─── Provided entries ───

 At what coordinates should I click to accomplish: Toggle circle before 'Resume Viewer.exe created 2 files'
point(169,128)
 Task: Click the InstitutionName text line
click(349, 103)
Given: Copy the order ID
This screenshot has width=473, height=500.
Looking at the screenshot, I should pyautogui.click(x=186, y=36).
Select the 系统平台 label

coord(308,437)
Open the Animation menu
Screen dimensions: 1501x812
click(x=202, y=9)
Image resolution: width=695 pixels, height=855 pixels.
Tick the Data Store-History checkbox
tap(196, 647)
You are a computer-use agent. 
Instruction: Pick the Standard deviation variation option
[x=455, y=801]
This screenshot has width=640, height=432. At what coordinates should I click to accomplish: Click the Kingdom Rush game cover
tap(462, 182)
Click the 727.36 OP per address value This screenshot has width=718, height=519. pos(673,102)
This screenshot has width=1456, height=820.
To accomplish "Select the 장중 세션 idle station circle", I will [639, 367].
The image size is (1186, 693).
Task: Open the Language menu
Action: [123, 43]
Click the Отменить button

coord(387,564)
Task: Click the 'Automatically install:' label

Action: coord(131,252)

───

> _Try it_: Using the data above, print exactly the lines from the line that contains "You are a computer-use agent." through the line that contains "This screenshot has width=1456, height=820.", with both included.

> _Exercise output_:
You are a computer-use agent. 
Instruction: Pick the Standard deviation variation option
[x=455, y=801]
This screenshot has width=640, height=432. At what coordinates should I click to accomplish: Click the Kingdom Rush game cover
tap(462, 182)
Click the 727.36 OP per address value This screenshot has width=718, height=519. pos(673,102)
This screenshot has width=1456, height=820.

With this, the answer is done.